Distributed beamforming designs to improve physical layer security in wireless relay networks

This paper investigates security-oriented beamforming designs in a relay network composed of a source-destination pair, multiple relays, and a passive eavesdropper. Unlike most of the earlier works, we assume that only statistical information of the relay-eavesdropper channels is known to the relays. We propose beamforming solutions for amplify-and-forward (AF) and decode-and-forward (DF) relay networks to improve secrecy capacity. In an AF network, the beamforming design is obtained by approximating a product of two correlated Rayleigh quotients to a single Rayleigh quotient using the Taylor series expansion.
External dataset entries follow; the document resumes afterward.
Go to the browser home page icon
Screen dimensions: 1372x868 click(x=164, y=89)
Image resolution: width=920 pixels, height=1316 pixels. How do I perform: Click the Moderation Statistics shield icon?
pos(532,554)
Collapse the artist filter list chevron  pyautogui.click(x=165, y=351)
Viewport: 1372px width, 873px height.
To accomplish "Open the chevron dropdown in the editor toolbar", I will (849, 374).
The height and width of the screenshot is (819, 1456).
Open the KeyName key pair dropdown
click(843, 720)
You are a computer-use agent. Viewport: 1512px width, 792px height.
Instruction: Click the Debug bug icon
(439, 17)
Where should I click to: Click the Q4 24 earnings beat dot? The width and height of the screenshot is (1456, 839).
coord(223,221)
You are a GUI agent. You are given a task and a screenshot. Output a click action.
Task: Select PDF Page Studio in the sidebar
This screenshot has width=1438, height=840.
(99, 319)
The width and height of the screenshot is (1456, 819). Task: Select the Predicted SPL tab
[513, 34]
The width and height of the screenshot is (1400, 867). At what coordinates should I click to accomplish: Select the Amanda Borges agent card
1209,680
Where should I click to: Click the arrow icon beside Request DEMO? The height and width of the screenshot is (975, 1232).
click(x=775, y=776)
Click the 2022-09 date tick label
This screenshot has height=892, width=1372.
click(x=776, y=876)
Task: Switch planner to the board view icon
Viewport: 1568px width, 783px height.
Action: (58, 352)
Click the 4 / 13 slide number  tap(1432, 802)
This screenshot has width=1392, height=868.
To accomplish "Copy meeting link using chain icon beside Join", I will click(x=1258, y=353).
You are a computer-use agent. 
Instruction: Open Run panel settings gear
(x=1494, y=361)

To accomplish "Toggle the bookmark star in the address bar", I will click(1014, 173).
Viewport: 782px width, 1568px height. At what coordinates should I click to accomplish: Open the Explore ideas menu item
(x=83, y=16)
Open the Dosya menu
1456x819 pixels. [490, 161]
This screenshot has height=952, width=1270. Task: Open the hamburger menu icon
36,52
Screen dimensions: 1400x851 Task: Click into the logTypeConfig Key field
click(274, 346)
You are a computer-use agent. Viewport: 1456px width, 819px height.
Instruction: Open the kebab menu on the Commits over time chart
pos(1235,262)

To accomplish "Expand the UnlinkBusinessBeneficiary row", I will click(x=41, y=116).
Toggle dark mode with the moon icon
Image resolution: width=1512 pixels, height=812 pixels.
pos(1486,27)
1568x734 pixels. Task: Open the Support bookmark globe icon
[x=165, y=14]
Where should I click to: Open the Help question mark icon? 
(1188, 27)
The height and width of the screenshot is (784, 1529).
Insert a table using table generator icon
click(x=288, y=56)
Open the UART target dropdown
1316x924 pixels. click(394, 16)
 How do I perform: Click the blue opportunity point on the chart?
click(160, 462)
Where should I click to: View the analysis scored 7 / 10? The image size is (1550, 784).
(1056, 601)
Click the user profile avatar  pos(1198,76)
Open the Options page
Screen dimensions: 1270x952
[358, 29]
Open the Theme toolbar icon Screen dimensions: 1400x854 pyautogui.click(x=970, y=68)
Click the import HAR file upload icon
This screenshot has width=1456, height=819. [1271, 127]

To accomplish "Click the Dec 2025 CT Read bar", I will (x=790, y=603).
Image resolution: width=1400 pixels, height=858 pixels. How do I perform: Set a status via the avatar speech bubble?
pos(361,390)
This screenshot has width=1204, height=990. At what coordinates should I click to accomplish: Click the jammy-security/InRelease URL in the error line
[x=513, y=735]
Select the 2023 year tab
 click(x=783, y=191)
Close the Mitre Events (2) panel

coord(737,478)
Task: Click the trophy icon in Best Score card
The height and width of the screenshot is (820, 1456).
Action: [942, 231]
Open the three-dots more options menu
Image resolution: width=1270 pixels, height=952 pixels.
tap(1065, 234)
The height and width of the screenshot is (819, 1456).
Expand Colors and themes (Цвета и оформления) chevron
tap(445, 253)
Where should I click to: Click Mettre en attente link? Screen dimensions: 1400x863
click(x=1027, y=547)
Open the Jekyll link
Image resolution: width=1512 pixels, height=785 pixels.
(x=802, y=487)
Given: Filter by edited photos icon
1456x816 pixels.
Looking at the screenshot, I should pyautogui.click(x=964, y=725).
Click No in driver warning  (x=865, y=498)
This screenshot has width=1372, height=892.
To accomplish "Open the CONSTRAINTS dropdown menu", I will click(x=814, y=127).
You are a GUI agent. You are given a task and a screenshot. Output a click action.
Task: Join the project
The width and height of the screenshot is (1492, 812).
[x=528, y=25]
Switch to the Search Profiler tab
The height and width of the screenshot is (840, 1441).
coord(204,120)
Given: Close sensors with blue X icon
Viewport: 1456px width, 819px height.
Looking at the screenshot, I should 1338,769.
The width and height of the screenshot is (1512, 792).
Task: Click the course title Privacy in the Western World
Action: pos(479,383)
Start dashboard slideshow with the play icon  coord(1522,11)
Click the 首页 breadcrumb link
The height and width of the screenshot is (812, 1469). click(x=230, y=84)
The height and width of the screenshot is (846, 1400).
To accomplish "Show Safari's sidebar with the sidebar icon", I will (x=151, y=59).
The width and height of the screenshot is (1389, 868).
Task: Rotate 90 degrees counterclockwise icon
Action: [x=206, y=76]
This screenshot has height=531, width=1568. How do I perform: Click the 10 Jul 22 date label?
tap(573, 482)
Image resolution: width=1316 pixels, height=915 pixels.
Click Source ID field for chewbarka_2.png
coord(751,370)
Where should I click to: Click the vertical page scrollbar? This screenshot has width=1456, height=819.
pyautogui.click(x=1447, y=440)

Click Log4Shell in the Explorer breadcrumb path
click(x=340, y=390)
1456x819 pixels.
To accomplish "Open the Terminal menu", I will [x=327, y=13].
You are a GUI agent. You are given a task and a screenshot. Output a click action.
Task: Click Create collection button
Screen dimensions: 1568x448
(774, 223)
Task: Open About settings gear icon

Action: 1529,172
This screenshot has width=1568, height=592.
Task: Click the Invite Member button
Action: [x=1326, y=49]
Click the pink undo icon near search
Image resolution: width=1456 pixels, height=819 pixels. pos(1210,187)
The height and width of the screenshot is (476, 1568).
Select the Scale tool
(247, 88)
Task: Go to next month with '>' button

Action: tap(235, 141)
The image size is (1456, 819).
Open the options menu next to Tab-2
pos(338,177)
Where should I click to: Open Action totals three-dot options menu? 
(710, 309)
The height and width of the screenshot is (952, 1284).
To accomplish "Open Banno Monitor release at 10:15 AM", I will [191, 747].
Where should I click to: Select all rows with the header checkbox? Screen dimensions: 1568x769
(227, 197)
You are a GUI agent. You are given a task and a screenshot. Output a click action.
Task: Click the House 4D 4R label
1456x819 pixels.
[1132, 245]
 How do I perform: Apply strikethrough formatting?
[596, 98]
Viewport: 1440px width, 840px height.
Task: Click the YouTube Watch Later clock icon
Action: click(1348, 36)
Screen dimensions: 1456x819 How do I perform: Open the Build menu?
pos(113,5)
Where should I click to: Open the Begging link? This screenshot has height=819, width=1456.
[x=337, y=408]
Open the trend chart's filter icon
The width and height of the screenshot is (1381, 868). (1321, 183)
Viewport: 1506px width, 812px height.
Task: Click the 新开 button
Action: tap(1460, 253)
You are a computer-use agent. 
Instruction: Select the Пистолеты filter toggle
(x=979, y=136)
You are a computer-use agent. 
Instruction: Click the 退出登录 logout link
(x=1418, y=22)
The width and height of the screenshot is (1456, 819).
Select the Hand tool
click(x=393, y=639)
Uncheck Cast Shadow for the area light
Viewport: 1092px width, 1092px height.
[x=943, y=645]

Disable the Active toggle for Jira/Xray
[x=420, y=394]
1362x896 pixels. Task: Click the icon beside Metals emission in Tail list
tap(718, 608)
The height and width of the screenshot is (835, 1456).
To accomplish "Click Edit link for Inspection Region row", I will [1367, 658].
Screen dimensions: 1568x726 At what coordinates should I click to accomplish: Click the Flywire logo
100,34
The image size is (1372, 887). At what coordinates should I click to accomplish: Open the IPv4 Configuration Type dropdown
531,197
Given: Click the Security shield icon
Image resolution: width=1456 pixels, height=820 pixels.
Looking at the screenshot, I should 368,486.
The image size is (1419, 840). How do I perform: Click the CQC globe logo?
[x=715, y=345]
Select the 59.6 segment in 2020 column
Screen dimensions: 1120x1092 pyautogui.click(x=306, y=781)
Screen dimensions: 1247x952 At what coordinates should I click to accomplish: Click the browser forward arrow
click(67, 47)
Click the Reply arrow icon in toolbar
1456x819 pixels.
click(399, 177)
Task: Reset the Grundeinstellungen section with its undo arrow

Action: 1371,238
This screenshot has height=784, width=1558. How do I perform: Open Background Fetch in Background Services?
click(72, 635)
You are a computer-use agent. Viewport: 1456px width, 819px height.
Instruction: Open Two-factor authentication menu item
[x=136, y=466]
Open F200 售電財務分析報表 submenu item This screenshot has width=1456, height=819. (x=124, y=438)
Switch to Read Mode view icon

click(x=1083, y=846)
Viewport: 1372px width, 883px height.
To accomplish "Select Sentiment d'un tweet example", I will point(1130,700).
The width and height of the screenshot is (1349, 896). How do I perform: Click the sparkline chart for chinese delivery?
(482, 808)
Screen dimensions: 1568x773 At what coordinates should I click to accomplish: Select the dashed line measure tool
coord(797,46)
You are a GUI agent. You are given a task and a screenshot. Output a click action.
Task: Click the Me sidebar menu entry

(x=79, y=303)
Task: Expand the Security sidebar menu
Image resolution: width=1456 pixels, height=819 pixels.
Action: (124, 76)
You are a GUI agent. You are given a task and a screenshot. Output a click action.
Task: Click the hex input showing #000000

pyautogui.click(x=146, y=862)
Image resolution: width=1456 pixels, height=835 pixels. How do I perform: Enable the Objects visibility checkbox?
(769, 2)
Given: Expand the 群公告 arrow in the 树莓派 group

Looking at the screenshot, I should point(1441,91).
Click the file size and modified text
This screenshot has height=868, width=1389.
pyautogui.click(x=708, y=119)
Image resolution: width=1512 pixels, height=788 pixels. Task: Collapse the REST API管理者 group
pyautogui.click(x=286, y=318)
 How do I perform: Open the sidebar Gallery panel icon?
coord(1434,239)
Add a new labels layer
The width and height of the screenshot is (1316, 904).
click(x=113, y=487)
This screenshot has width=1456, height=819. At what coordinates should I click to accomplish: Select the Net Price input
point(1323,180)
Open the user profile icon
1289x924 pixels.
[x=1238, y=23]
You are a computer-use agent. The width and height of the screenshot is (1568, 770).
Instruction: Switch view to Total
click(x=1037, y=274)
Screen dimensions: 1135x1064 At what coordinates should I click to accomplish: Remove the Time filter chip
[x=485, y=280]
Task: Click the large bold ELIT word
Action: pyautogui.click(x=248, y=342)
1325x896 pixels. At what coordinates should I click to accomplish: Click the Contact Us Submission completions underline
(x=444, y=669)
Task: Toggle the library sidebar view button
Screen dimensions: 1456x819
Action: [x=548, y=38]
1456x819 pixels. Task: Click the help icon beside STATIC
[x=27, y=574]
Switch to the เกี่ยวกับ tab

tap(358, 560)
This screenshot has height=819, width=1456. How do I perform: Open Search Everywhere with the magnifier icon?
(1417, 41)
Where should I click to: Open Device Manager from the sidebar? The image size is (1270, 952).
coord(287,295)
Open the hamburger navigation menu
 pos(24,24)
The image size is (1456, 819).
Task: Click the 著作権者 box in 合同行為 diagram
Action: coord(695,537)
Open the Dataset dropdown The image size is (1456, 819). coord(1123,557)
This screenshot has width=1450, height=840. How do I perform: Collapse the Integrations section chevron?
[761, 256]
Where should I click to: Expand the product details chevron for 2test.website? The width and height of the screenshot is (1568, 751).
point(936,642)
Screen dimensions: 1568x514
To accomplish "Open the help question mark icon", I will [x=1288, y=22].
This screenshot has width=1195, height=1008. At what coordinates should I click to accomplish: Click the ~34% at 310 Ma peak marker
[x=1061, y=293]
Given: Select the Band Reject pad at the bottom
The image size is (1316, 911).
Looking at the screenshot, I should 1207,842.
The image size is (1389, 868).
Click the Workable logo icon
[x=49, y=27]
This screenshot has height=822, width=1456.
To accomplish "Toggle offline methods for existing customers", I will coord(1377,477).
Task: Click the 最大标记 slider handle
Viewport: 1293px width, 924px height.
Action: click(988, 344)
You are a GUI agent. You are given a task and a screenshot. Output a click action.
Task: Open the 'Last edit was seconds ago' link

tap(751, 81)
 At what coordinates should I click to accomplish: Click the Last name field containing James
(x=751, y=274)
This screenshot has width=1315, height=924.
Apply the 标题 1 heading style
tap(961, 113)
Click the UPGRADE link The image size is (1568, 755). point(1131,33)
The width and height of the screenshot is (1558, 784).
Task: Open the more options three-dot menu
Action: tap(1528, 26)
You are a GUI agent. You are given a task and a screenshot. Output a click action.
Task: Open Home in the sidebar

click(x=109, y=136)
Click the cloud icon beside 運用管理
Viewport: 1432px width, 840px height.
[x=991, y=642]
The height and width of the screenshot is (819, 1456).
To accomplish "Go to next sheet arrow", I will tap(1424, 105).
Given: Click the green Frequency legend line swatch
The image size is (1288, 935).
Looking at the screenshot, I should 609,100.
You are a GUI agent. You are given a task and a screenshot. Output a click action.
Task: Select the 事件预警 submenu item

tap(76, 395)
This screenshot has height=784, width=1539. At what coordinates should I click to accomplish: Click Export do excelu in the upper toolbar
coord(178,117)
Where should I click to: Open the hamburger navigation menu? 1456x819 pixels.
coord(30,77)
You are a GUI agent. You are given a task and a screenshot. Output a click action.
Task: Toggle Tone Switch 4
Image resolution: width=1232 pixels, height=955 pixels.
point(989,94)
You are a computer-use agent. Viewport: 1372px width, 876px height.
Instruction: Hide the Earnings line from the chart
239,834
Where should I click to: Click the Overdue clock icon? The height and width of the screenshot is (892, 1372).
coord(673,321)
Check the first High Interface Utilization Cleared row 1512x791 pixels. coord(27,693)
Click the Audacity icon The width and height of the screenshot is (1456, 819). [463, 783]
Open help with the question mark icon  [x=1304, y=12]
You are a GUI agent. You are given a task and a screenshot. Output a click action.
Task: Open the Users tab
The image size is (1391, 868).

Our study reveals that in an AF network, the secrecy capacity does not always grow as the eavesdropper moves away from the relays or as total relay transmit power increases. Moreover, if the destination is nearer to the relays than the eavesdropper is, a suboptimal power is derived in closed form through monotonicity analysis of secrecy capacity. While in a DF network, secrecy capacity is a single Rayleigh quotient problem which can be easily solved. We also found that if the relay-eavesdropper distances are about the same, it is unnecessary to consider the eavesdropper in a DF network. Numerical results show that for either AF or DF relaying protocol, the proposed beamforming scheme provides higher secrecy capacity than traditional approaches.